Maybe it’s impossible to fully act Shakespeare, at least a whole play. When you see an actor really connect with the part and put all the meanings across, it’s a thrilling experience. Brando standing on the steps eulogizing Caesar, his passion bursting through his finely chosen ironic words… Basil Rathbone as Tybalt, sneering at Romeo as his challenges go unanswered (he practically mouthes the word “pussy”)… Olivier staring at the camera and forcing you to identify and empathize with Richard’s bitter self-justifications… Howard Keel’s strutting, vain, hilariously overconfident Petruchio realizing he isn’t nearly the badass he thinks he is.

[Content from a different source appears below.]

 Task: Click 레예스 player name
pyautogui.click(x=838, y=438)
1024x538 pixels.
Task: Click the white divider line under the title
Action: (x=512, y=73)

One of the best biographies I’ve ever read is Michael Morrison’s “John Barrymore, Shakespearean Actor.” Using various sources he meticulously recreates Barrymore’s legendary 1922 performance of Hamlet, taking you through the entire play so vividly that you feel you’re sitting in the front row watching it. Miraculous writing. This was the first production to take Shakespeare out of the old declamatory tradition and ground the play in modern psychological meaning. Stylized minimal sets, simple costumes. The operating principle was that this was a brand-new play no one had ever seen.

What people loved most about the performance was that Barrymore played Hamlet as a Prince — noble, proud, charismatic. That aspect was completely missing the other night: the kid played Hamlet more like Adam Lambert having a sustained snit (maybe I’m getting more crochety as I get older).

Yet, listening through to the words, I felt in some ways I was seeing a brand new play, or at least seeing it through new eyes. For the first time, I felt intense compassion for this idealistic, smart but fatally innocent young man reacting a few beats too late to the careless treachery of the older people around him. I know this kid, I thought. I am Hamlet. But I’m also way too much like Polonius for comfort, and I discovered that I have more than a bit of Claudius in me too.

If the purpose of playing is to hold a mirror up to nature, then wow… ouch.